**Exercise goal:** All that should come back is the lines of the data below from the one containing "The height and width of the screenshot is (659, 1455)." to the one containing "has width=1364, height=746.", inclusive, exactly as they stand.

**Provided records:**

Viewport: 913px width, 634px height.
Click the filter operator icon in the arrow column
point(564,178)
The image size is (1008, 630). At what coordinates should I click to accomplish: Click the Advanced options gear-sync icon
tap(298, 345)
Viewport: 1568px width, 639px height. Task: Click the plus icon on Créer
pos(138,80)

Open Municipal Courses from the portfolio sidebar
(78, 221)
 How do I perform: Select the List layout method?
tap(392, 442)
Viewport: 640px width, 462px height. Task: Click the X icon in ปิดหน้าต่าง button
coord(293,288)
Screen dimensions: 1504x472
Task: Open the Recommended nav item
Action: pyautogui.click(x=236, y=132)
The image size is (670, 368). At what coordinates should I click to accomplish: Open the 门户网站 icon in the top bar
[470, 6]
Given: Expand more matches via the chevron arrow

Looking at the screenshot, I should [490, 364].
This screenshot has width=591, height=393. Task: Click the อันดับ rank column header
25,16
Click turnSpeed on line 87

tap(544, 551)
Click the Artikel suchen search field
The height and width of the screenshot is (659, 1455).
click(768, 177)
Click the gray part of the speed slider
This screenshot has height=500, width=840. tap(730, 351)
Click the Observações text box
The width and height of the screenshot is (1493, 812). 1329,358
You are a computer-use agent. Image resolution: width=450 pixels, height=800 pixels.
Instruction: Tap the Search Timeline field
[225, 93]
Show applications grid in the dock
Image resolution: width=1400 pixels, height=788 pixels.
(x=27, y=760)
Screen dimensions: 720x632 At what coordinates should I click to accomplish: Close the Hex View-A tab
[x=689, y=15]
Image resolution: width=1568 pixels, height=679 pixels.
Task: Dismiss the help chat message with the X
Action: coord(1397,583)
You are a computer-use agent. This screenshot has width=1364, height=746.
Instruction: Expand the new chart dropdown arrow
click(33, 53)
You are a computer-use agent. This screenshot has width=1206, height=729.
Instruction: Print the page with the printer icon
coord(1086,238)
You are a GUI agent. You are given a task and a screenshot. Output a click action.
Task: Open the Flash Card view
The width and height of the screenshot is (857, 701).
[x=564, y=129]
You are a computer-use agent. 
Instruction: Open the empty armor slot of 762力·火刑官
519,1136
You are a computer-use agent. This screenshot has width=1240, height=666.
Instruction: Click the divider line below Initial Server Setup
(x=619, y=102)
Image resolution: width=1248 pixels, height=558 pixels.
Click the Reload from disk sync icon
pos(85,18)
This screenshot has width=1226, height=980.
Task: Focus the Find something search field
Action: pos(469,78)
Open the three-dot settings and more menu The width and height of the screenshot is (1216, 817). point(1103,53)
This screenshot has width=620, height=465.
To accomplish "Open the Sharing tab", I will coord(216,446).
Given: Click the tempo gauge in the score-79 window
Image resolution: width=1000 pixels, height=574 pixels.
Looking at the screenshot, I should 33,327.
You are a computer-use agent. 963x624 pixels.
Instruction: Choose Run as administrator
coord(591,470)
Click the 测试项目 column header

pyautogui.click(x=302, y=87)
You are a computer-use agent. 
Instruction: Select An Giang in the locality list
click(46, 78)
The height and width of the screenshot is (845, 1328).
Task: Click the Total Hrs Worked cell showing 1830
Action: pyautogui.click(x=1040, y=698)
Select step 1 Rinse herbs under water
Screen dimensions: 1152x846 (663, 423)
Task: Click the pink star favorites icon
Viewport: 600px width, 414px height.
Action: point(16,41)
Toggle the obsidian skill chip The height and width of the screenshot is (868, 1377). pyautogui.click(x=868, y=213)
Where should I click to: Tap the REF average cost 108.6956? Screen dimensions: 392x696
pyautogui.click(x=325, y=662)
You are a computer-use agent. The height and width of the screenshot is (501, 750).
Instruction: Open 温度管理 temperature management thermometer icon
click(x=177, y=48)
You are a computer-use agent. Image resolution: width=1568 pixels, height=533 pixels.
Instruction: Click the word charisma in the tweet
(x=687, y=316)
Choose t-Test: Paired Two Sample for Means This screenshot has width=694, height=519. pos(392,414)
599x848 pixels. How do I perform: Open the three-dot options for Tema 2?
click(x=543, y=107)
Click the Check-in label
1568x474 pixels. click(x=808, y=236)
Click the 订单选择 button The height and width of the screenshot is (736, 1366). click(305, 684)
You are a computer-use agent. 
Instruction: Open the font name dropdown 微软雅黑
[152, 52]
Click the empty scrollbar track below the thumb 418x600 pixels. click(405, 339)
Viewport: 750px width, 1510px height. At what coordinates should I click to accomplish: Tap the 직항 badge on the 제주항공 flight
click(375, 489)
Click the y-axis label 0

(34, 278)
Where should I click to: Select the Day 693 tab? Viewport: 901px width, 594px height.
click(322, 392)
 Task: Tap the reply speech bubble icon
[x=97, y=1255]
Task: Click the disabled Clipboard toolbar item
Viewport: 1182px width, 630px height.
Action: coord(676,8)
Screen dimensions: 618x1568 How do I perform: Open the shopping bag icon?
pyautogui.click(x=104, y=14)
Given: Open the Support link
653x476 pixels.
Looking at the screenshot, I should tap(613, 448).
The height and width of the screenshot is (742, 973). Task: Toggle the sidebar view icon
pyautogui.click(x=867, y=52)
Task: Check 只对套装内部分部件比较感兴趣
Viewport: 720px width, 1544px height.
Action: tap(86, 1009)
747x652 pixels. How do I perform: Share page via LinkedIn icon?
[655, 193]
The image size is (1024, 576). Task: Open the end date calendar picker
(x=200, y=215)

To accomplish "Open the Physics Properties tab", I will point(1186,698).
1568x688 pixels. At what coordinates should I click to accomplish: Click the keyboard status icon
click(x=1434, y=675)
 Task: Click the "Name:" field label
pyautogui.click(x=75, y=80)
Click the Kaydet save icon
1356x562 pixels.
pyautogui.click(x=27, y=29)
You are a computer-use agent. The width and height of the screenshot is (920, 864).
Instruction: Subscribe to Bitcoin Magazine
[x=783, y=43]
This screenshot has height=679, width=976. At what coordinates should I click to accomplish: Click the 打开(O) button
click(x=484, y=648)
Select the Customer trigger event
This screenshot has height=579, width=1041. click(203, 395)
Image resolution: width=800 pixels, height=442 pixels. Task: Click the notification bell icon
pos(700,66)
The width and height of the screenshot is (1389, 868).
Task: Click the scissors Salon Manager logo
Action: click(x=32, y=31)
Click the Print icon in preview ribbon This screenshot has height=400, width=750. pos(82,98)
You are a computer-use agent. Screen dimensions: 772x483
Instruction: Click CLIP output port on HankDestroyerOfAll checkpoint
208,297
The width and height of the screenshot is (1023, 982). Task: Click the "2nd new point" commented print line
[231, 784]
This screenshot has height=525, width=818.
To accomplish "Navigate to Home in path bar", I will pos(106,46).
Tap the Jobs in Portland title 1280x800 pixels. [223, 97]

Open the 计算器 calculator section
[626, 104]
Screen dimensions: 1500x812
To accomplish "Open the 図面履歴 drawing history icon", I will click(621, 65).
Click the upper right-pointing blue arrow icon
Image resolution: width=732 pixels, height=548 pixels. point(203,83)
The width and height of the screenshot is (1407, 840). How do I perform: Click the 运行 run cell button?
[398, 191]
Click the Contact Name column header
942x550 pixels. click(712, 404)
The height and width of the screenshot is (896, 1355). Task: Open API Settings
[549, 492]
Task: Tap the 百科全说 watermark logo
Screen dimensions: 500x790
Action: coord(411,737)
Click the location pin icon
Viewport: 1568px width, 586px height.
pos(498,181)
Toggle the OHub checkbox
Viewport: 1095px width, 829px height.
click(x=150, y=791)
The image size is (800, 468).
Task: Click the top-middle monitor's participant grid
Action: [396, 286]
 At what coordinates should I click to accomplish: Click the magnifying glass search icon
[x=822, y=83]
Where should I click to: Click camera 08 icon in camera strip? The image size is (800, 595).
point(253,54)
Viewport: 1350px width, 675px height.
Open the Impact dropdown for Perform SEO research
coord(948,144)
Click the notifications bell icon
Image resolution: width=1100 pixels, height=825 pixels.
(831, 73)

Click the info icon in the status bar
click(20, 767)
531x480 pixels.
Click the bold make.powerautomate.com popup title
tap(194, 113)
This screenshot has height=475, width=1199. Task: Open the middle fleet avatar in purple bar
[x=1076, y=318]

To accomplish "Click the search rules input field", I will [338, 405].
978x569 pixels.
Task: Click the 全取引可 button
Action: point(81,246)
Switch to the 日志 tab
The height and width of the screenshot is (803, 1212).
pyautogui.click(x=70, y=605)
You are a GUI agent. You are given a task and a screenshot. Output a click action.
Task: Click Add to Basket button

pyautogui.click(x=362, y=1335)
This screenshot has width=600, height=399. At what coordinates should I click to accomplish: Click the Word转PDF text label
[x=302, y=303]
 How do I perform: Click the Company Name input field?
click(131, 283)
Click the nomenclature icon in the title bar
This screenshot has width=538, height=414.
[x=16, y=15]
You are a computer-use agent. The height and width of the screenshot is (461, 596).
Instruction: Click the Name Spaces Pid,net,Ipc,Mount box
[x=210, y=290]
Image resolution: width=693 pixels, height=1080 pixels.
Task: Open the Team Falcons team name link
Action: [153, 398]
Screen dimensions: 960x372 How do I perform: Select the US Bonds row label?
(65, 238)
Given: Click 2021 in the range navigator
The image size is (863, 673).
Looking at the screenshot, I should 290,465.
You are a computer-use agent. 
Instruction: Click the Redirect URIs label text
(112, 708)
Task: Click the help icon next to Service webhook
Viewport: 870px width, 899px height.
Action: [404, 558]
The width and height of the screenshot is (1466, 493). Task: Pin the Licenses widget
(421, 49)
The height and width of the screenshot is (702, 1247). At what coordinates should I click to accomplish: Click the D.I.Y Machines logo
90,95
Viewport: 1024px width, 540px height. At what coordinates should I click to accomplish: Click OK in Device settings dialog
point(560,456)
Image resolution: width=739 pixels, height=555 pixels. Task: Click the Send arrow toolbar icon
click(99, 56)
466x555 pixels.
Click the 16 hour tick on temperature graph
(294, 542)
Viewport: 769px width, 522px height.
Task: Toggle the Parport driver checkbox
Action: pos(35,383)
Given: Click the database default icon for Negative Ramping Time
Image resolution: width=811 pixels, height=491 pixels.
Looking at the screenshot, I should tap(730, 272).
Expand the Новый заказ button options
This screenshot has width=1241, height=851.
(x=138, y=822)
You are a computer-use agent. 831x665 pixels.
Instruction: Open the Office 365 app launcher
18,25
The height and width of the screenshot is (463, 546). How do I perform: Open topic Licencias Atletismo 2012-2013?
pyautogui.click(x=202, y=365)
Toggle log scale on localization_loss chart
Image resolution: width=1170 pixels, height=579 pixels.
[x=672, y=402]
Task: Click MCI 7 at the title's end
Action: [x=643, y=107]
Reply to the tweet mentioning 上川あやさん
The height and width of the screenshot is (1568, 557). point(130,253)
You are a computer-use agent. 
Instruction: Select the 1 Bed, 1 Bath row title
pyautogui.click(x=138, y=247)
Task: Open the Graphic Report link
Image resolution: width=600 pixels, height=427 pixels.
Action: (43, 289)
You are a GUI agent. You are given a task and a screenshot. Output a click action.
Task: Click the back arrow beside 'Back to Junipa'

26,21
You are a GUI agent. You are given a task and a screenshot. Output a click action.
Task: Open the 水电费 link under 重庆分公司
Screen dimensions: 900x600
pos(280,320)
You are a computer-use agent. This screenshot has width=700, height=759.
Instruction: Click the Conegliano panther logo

**Task response:**
The height and width of the screenshot is (659, 1455).
click(768, 177)
Click the gray part of the speed slider
This screenshot has height=500, width=840. tap(730, 351)
Click the Observações text box
The width and height of the screenshot is (1493, 812). 1329,358
You are a computer-use agent. Image resolution: width=450 pixels, height=800 pixels.
Instruction: Tap the Search Timeline field
[225, 93]
Show applications grid in the dock
Image resolution: width=1400 pixels, height=788 pixels.
(x=27, y=760)
Screen dimensions: 720x632 At what coordinates should I click to accomplish: Close the Hex View-A tab
[x=689, y=15]
Image resolution: width=1568 pixels, height=679 pixels.
Task: Dismiss the help chat message with the X
Action: coord(1397,583)
You are a computer-use agent. This screenshot has width=1364, height=746.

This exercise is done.